Credo anche che questo settore abbia bisogno di fare proprio un concetto: quello di fare rete. Se si vuole andare avanti, i Comuni devono unirsi, le associazioni devono unirsi, tutte le diverse realtà imprenditoriali dello sport devono unirsi, solo così si può riuscire a mettere in atto dei bei progetti.»
     

4) Infine, una domanda che siamo sicuri ti coinvolgerà anche come sportivo: condividi o non condividi la candidatura a Roma 2024?

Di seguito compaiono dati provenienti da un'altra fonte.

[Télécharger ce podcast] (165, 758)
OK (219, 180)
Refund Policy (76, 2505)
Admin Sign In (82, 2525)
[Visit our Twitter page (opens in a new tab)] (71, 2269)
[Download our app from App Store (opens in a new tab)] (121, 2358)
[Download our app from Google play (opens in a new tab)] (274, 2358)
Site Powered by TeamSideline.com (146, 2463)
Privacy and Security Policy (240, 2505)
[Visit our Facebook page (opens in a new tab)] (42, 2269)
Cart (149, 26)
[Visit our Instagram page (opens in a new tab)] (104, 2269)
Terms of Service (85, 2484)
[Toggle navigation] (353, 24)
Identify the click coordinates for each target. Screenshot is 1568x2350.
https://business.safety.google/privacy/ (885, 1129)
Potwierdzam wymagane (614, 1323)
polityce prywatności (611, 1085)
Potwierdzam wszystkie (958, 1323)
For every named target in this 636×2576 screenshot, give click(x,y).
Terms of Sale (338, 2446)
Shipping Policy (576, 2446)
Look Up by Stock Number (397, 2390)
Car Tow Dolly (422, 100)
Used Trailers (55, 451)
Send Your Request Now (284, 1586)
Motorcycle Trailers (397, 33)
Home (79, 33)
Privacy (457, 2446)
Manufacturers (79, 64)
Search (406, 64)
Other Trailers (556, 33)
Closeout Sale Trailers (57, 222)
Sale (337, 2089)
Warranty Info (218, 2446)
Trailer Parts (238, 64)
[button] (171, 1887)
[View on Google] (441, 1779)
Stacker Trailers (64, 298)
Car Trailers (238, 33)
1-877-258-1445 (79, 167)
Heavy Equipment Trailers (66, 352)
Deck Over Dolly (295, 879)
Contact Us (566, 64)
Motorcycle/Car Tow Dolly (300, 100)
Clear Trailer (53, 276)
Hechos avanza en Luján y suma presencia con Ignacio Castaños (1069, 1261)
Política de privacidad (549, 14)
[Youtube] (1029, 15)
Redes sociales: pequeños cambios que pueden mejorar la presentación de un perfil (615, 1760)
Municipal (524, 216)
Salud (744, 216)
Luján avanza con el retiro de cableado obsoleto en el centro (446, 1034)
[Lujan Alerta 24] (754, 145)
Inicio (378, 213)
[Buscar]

«Per rispondere devo premettere che facevo parte della giunta CONI, che oggi sono nel Consiglio Nazionale CONI per l’atletica e ho vissuto anche la candidatura Roma 2020, dove il Premier Monti ha detto "No" perché non sussistevano le basi economiche per affrontare una Olimpiade, per cui oggi non posso che chiedermi: "se già allora non c’erano le basi per portare avanti una candidatura, che comunque costa tra i 16 e i 20 milioni, come può esserci ora?"

Se non fossi stato assessore, lo ammetto, non sarei stato cosciente di quello che c’è nelle casse dello Stato e non avrei vissuto in prima persona i tagli che operano alle Regioni (l’ultimo è stato di 800 e passa milioni), quindi avrei accolto in maniera molto più favorevole e a cuor leggere l’avventura di una candidatura Olimpica.

Nella realtà attuale, mi rendo conto pienamente che non ci sono le risorse; si pensi che, al di là della candidatura, le Olimpiadi di Londra sono costate circa 11miliari e mezzo, dei quali 1 miliardo e due a carico della città di Londra.

Detto questo, penso che il CONI faccia bene a portare avanti una candidatura perché si parla del 2024 e, chiamatela deformazione da atleta, ma sono positivo se guardo avanti nel nostro futuro e penso che anche l’Italia debba avere fiducia di poter portare avanti un bel progetto come questo».